Kyle O’Neill understood the strategy.
With second and third and one out in the bottom of the 11th inning Saturday, Hauppauge had to intentionally walk West Islip’s Jon Risedorf to create a force at every base. But O’Neill, the Lions’ No. 9 hitter, felt personally affronted that the Eagles would rather face him in a tie game than go after Risedorf. (Little did it matter that Risedorf had belted a solo home run in the fifth inning.)
“They were walking the bases loaded just to face me,” O’Neill said. “I got focused and put a good swing on it.”
O’Neill went with Tim Woodford’s outside fastball and laced a grounder down the first-base line and into rightfield. Pinch runner Stephen Pappas scored from third, and the Lions mobbed O’Neill in shallow rightfield.
In an elimination game that seemingly would not end, No. 2 West Islip beat No. 7 Hauppauge, 4-3, and earned a berth in the Suffolk Class AA semifinals against No. 3 Smithtown East.

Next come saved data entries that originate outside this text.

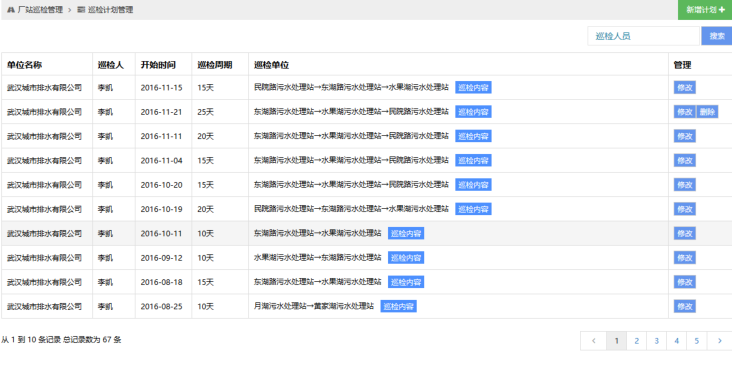Go to next page using right chevron
Image resolution: width=732 pixels, height=366 pixels.
(x=719, y=341)
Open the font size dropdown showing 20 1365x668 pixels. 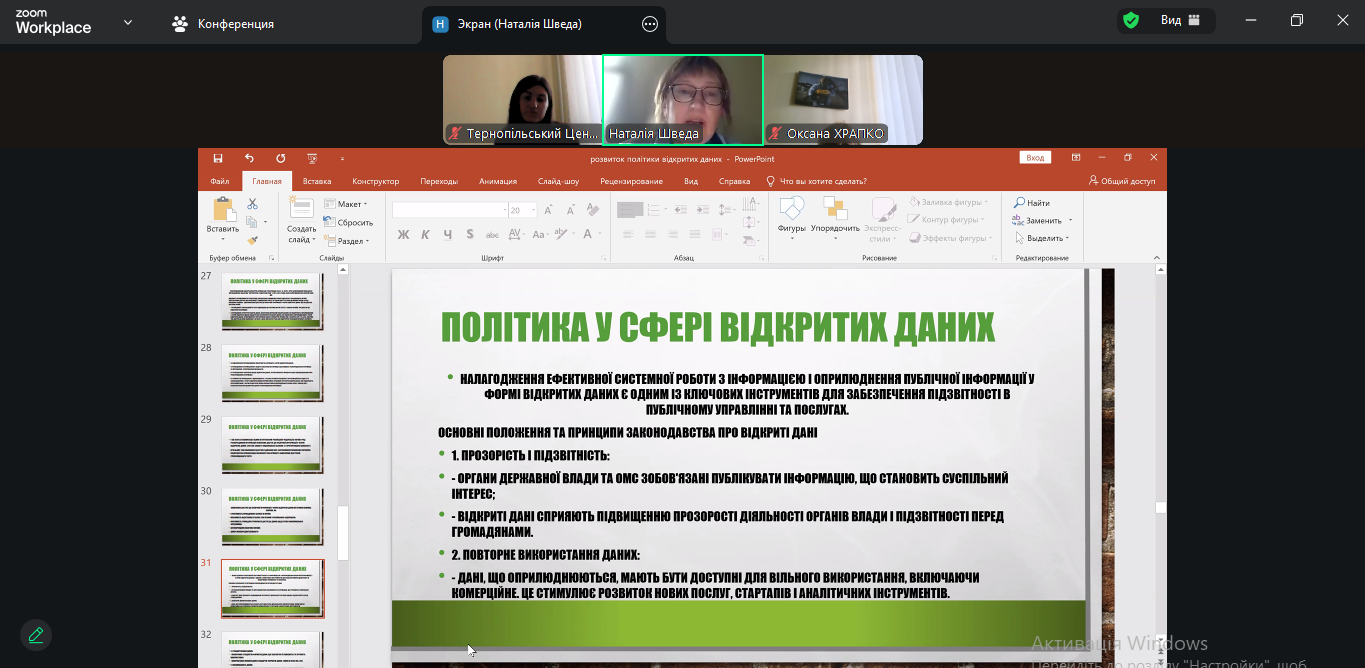tap(533, 211)
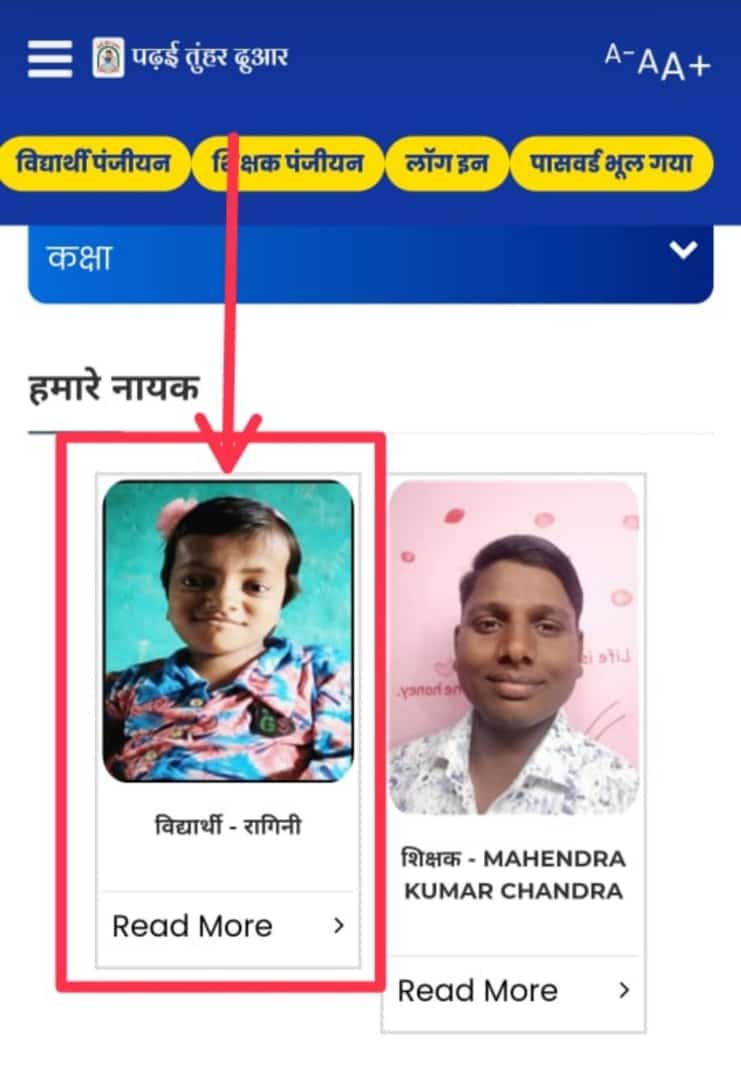741x1080 pixels.
Task: View teacher Mahendra Kumar Chandra's photo
Action: click(513, 648)
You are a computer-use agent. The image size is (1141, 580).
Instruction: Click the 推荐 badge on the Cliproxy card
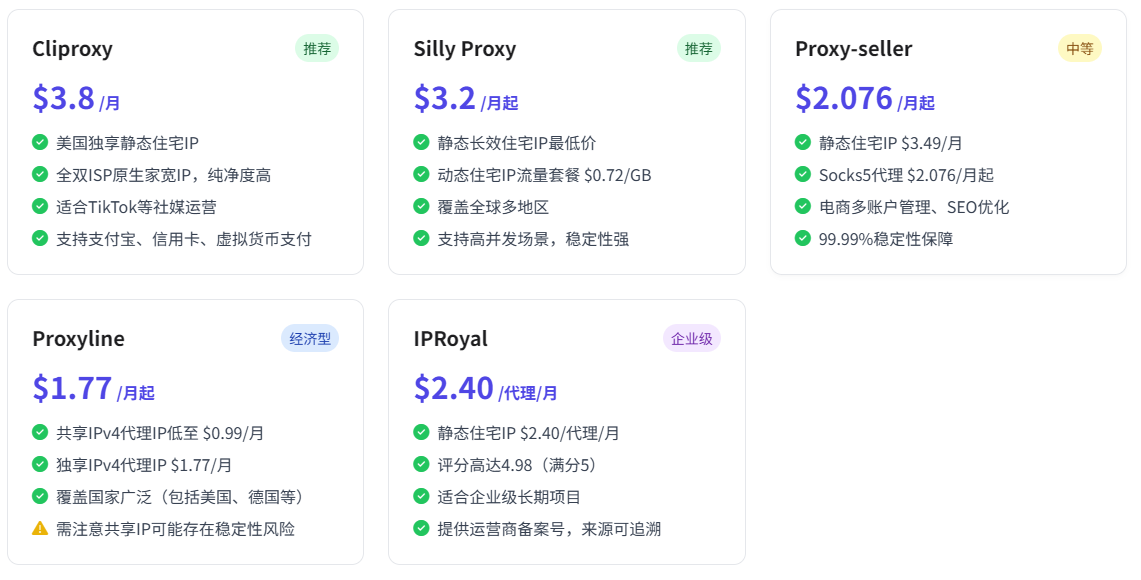pos(317,49)
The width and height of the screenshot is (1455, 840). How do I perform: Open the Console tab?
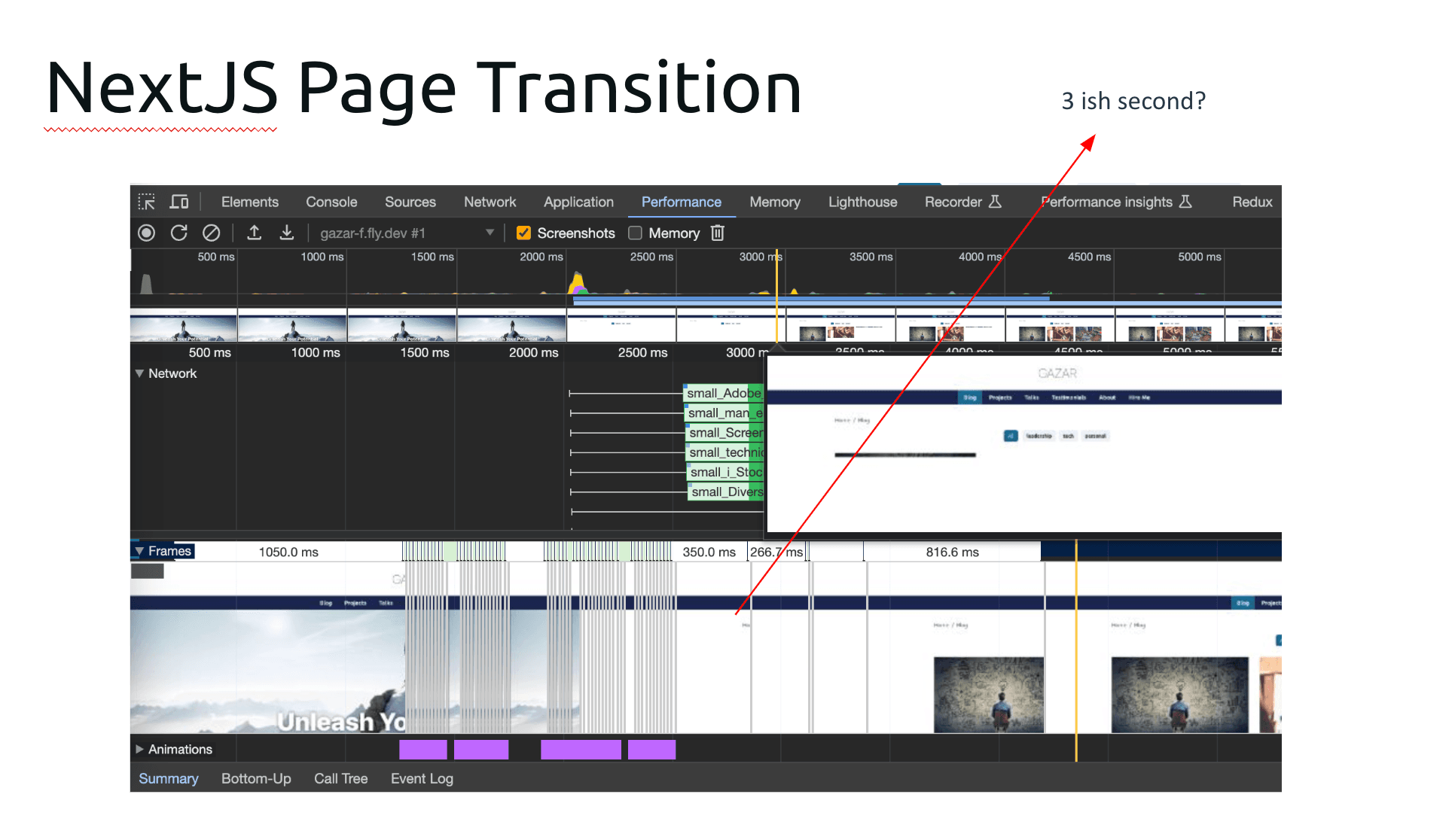coord(331,202)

“Honestly,” O’Neill said, “it’s probably one of the best feelings in my life.”
For five innings, the Lions (20-4) were in complete control. James Kory stroked an elevated 0-and-2 curveball for a two-run single in the first and Risedorf homered to lead off the fifth. In between, Albany commit Ray Weber cruised through Hauppauge’s lineup.
But the Eagles (18-7), who wound up losing by one run for the sixth time this season, refused to go home quietly. Billy Huber (3-for-5) led off the sixth by legging out an infield single and Kyle Wood walked. Matt Overton’s sacrifice bunt put runners at second and third for cleanup hitter Tyler Sanderson, who lined a two-run double into the right-centerfield gap and scored the tying run on a single by Devin Jenny (two hits).
“I couldn’t be prouder of our team’s effort,” Hauppauge coach Josh Gutes said. “Down 3-0 against a Division I arm, and we put three runs together like that. It was just incredible.”
Kory relieved Weber to start the seventh — one power arm replacing another. He allowed one hit in five innings, faced the minimum 15 batters and recorded six of his seven strikeouts on called third strikes. The two righthanders combined to strike out 13.
“I don’t think there’s many teams that can do what we did today,” West Islip coach Shawn Rush said. “We knew going into the season that was going to be our strength, those two guys.”
On the other side, Woodford kept West Islip off balance with his fastball, curveball and changeup. He threw 107 pitches in 10 1⁄3 innings, allowing eight hits.
“I’ve never seen a kid battle like that,” Rush said. “He didn’t double up pitches. Everything was different. He was phenomenal.”